-- Brano scelto --
Record dell’atletica azzerati (forse soltanto quelli anteriori al 2005). L’ha proposto la federazione europea, alla presenza del presidente Coe, che si è dichiarato favorevole. Ne leggete diffusamente all’interno. Un’iniziativa-shock, diciamo pure frastornante, che parte dall’esigenza di ripulire questo sport dalla montagna di sospetti di doping, purtroppo diffusissimo dagli anni 70 ad oggi. Prima di schierarci, e con molta cautela, sulla questione, una grande premessa: la vera atletica è quella della sfida uomo contro uomo o donna contro donna in un dato momento. Quella dei primati è una variazione sul tema che con gli anni è diventata una deviazione e infine quasi una perversione. Ci sono motivazioni tecnico-ambientali per concludere in modo incontrovertibile che le varie prestazioni non sono in realtà comparabili: altitudine, superfici di gare, vento, umidità e perfino raggio di curvatura delle piste (non uniforme). Nessuno si offenda se riteniamo Carl Lewis molto, molto più forte di Beamon che azzeccò però quel mitico 8,90 nelle particolarissime condizioni ambientali dei Giochi di Città di Messico ‘68. Di Owens ricordiamo molto di più il poker di medaglie d’oro, davanti ad una tribuna d’autorità traboccante di nazisti, che non il suo primato mondiale di 10”2 sui 100 metri.
La corsa al record, non importa quanto fasullo, ha mortificato innumerevoli gare di fondo e mezzofondo in decenni di meeting, con uomini soli al comando trascinati da lepri umane in serie. Impresentabili i primati delle maratone, che si corrono su mille tracciati differenti e imparagonabili. Inquinati in modo palese le «prodezze» di decenni di lanciatori, pieni di anabolizzanti fino agli occhi. Infarciti di interrogativi, alla luce di dozzine di scandali in serie, i limiti delle corse, compresi quelli degli africani. In realtà, se facciamo punto e a capo, ci liberiamo in gran parte di cose inutili o di veri e propri rifiuti.

-- Righe del dataset --
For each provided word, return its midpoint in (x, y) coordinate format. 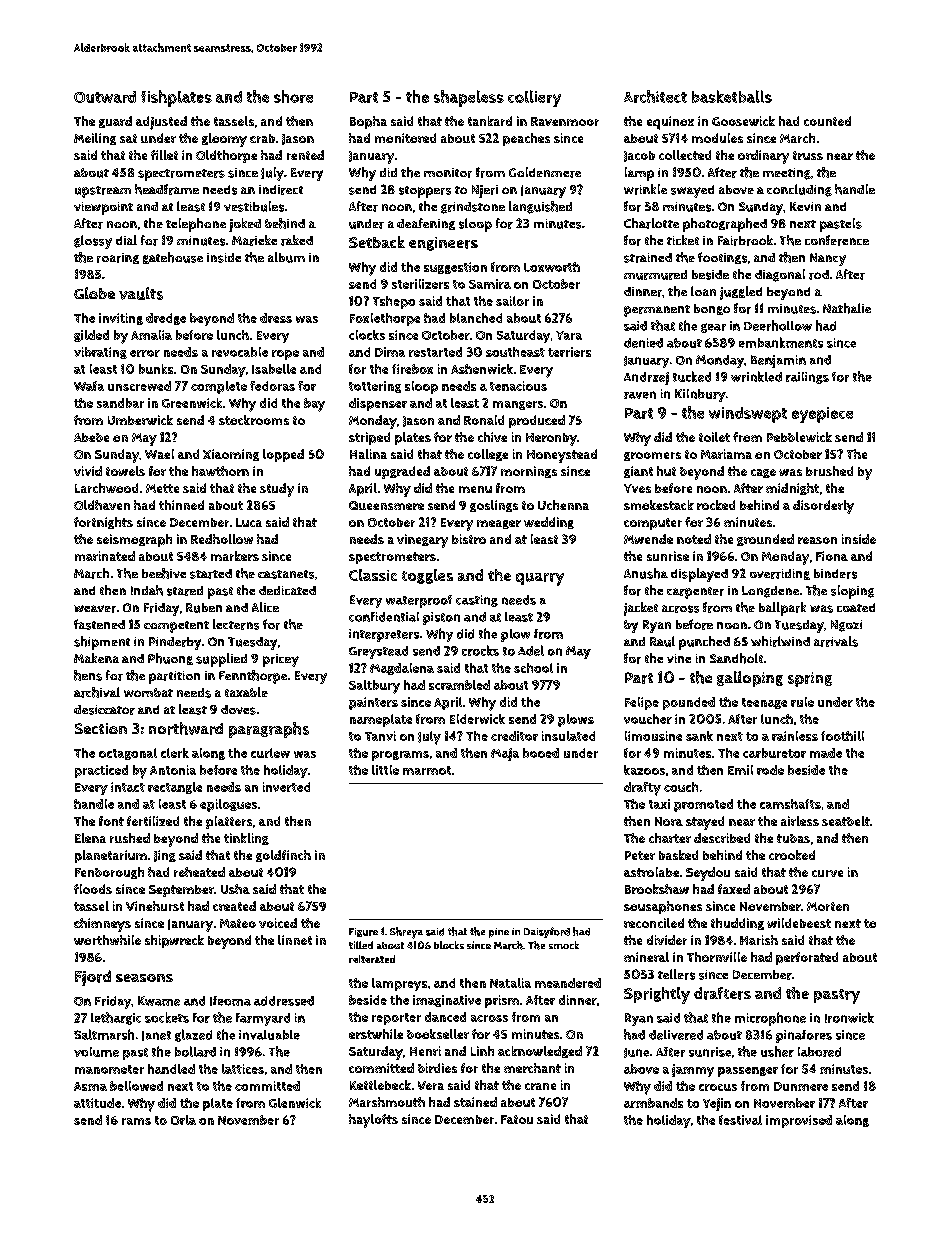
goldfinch (283, 856)
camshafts (790, 804)
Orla (183, 1120)
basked (678, 855)
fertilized (153, 821)
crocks (480, 650)
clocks (367, 335)
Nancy (828, 259)
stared (185, 591)
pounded (689, 703)
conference (837, 240)
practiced (101, 771)
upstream (103, 192)
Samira (490, 284)
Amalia (151, 335)
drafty (642, 789)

-- Compiti assegnati --
**a)** Nel brano sui record dell'atletica, quale misura ottenne Beamon ai Giochi di Città di Messico del 1968?
**b)** Elenca tutti i fattori tecnico-ambientali che, secondo il brano sui record dell'atletica, rendono non comparabili le varie prestazioni.
**c)** Completa il brano sui record dell'atletica scrivendone il seguito dopo l'ultima frase.

-- Risposte scritte --
**a)** Beamon ottenne la misura di 8,90.

**b)** Altitudine, superfici di gara, vento, umidità, raggio di curvatura delle piste.

**c)**
Certo, non tutto può essere archiviato alla voce del posticcio e fraudolento: una buona quantità di record sono e resteranno frutto del talento e della fatica di campioni onesti. E’ doloroso, quasi spietato, cancellare anche i loro acuti. Non c’è alcun ragionamento che potrebbe sanare la ferita inferta a questi atleti e alla loro memoria. Tranne forse una considerazione: probabilmente anche loro, sia quelli che sono ancora con noi, sia quelli che appartengono al passato, dovrebbero essere orgogliosi che questo sport, l’atletica, possa ripartire in purezza dopo anni di inganni, anche grazie al loro pesante sacrificio.
Nessuno può purtroppo sottovalutare il fatto che la cosiddetta «regina dell’Olimpiade», lo sport da cui originano tutti gli altri, quello in definitiva più nobile, elegante e vitale, sia diventata nel tempo l’avanguardia dei bari e una delle discipline più corrotte dal doping. Un destino orribile cui l’atletica non può arrendersi supinamente. Proprio per questo il piatto della bilancia nella decisione pende a nostro avviso leggermente verso l’adesione alla proposta. A questi dirigenti addebitiamo la colpa di non aver saputo o voluto intervenire in tempo. Ora resta solo un’amputazione prima che la cancrena avanzi. Rinunciamo a sogni, miti, punti di riferimento, leggende: quasi intollerabile. In cambio però rivogliamo una volta per sempre l’atletica vera che ci hanno rubato.
di Franco Arturi (a pag. 25 de La Gazzetta dello Sport di mercoledì 3 maggio 2017)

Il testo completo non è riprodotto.